[Collected data]
┄┄┄┄┄┄┄┄┄┄
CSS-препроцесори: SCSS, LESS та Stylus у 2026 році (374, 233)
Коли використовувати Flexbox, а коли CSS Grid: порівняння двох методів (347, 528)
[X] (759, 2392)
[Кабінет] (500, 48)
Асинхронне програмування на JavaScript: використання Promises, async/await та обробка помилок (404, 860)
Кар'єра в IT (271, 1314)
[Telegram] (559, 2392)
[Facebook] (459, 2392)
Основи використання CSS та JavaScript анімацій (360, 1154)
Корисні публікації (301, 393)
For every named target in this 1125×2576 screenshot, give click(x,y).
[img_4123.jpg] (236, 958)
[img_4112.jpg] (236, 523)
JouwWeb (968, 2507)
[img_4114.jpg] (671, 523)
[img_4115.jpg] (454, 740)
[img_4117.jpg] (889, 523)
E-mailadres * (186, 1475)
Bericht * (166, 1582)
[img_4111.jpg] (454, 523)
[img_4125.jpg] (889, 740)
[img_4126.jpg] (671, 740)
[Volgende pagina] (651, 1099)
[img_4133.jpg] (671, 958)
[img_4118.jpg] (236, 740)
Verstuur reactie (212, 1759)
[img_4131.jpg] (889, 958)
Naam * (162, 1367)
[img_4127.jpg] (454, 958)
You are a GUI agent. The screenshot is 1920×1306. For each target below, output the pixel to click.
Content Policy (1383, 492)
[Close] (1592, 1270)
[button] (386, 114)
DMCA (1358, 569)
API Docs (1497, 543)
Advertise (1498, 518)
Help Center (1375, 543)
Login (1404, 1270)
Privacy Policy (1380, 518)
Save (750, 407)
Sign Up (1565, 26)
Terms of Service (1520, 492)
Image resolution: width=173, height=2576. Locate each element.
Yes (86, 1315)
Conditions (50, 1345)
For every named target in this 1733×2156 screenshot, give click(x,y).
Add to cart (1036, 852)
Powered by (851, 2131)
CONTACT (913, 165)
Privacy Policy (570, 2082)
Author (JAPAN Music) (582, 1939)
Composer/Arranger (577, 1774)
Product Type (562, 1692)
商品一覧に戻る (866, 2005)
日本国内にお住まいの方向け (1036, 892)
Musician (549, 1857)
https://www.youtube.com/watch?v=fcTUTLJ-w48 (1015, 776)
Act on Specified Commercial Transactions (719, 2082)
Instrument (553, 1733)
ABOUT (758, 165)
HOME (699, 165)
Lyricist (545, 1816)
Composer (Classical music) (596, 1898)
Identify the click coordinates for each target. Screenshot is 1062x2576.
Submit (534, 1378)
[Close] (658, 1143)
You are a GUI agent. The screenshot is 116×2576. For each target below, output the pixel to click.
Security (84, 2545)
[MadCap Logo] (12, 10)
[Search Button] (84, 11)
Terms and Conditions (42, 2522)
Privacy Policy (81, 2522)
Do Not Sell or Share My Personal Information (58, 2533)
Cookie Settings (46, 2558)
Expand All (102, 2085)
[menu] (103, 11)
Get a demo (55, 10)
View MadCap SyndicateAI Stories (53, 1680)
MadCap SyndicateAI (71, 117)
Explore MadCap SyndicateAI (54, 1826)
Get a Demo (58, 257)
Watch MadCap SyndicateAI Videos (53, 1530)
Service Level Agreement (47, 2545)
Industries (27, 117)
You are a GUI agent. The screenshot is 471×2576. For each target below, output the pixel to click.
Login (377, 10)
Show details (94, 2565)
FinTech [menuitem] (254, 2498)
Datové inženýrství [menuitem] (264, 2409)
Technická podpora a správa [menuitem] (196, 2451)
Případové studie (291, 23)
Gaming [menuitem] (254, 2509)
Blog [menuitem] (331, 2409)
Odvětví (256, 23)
┄┄┄┄┄┄┄┄┄┄
▸ **EXERCISE**
Check every line of the records, and copy the ones that hold the word "MadCap".

▸ **EXERCISE RESULT**
[MadCap Logo] (12, 10)
View MadCap SyndicateAI Stories (53, 1680)
MadCap SyndicateAI (71, 117)
Explore MadCap SyndicateAI (54, 1826)
Watch MadCap SyndicateAI Videos (53, 1530)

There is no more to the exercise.